Question

The human disease known as xeroderma pigmentosum (XP) arises from mutations in at least seven different genes. The resulting deficiencies are generally in enzymes involved in some part of the pathway for nucleotide excision repair. The various types of XP are denoted A through G (XPA, XPB, etc.), with a few additional variants lumped together under the label XP-V. Cultures of fibroblasts from healthy individuals and from patients with XPG are irradiated with UV light. The DNA is isolated and denatured, and the resulting single-stranded DNA is examined by analytical ultracentrifugation. Samples from the normal fibroblasts show a significant reduction in the average molecular weight of the single-stranded DNA after irradiation, but samples from the XPG fibroblasts show no such reduction. Why might this be?

Answer 1

XPG fibroblasts show no reduction in molecular weight after UV irradiation because their nucleotide excision repair mechanism is defective, preventing the removal of thymine dimers and maintaining the distorted DNA structure.

Step-by-step explanation:

The lack of reduction in molecular weight of the single-stranded DNA from XPG fibroblasts indicates that nucleotide excision repair is not occurring, as thymine dimers that distort DNA structure are not being removed.

In healthy individuals, DNA exposed to UV light undergoes a repair process where enzymes involved in nucleotide excision repair mechanism identify and excise thymine dimers—abnormal bonds formed between adjacent thymine nucleotides. These dimers are created when the DNA absorbs UV radiation, leading to disruption in the DNA structure.
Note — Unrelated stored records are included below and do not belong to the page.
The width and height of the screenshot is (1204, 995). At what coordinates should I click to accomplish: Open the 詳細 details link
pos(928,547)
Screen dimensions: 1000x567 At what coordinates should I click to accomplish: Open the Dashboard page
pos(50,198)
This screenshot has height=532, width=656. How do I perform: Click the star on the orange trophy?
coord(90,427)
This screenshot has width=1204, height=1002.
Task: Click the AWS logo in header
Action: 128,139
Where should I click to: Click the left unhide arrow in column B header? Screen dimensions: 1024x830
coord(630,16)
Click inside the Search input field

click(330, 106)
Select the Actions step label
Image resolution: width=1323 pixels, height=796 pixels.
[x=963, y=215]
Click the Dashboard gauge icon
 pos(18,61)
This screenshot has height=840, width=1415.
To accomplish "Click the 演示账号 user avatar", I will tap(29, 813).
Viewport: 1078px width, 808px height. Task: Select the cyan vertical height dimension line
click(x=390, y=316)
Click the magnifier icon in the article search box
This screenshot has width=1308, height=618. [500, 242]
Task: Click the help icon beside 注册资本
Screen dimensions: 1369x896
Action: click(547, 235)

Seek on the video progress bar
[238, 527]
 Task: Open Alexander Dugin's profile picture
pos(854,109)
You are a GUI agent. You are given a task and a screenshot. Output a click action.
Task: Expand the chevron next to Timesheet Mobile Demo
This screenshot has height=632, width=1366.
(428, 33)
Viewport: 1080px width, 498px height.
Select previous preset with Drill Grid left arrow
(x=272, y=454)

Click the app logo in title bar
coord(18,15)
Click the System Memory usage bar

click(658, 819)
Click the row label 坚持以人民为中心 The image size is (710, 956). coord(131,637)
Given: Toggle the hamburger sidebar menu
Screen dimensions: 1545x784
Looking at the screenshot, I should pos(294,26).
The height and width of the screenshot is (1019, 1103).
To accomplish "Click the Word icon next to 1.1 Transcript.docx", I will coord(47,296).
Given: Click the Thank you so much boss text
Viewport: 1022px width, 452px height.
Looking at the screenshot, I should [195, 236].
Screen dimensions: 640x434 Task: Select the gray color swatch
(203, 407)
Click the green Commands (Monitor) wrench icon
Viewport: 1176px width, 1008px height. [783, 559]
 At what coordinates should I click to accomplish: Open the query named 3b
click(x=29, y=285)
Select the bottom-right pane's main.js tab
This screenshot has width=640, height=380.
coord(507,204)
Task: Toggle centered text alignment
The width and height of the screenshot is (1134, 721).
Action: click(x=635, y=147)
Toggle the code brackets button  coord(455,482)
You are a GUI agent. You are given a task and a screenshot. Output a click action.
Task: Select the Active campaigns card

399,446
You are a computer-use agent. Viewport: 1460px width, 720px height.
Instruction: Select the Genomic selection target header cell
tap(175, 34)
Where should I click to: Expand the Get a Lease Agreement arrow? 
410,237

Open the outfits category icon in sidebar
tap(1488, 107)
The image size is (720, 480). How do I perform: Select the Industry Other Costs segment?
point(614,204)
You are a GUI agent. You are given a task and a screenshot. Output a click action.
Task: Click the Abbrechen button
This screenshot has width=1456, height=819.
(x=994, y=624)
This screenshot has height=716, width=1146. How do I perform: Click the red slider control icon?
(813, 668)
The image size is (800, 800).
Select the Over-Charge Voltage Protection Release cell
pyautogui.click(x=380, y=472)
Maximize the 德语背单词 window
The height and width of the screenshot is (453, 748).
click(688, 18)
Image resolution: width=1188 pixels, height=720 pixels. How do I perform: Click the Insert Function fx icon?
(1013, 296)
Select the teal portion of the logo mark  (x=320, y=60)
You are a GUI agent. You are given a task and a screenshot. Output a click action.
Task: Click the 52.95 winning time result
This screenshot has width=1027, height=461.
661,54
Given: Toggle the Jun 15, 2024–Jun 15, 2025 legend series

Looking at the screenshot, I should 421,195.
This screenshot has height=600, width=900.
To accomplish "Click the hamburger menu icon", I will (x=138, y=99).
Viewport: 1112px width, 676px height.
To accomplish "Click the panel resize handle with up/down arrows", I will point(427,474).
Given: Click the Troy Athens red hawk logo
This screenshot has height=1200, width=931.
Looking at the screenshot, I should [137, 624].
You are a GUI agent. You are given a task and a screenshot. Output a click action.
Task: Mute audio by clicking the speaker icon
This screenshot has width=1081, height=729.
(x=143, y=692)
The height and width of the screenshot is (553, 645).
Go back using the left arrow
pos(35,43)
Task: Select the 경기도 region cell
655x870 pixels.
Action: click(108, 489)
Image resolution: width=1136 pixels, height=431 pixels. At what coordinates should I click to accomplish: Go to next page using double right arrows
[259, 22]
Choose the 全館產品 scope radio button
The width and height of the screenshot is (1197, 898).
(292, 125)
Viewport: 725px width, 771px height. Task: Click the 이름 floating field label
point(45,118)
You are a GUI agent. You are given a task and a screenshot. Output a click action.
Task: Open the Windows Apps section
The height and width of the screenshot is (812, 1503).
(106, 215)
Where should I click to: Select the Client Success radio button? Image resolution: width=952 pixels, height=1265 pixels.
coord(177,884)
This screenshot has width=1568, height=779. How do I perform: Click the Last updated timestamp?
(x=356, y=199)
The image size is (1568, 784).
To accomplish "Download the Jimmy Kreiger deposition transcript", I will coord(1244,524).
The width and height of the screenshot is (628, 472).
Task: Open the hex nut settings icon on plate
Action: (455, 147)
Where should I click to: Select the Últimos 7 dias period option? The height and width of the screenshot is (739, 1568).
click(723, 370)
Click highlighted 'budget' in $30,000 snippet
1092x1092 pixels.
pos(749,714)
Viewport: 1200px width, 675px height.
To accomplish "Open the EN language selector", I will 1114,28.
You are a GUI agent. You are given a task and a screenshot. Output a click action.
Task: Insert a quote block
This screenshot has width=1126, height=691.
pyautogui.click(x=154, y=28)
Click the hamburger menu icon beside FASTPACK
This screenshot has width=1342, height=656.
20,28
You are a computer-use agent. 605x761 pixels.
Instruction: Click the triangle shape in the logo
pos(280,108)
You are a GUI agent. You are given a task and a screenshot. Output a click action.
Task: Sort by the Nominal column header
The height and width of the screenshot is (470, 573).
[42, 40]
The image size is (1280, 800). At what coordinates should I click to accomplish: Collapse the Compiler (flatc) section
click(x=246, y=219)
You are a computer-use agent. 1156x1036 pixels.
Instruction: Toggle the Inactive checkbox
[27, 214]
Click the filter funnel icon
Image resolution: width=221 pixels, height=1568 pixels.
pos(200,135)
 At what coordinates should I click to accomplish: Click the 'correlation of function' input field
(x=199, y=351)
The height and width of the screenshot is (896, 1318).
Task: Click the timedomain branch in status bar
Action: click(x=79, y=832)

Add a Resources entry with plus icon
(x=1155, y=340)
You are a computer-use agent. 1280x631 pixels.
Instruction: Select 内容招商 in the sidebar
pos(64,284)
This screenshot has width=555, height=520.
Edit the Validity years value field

The excision repair mechanism allows for the removal of these dimers, followed by a restoration of normal DNA structure, resulting in a reduction in the molecular weight of the single-stranded DNA post-irradiation.

Xeroderma pigmentosum (XP) is a condition where patients harbor mutations in genes responsible for nucleotide excision repair. XPG fibroblasts, from patients with the XPG variant of XP, show no reduction in molecular weight after UV irradiation because the repair enzymes are deficient or absent. Consequently, the thymine dimers remain in the DNA, maintaining the distorted structure and not reducing molecular weight.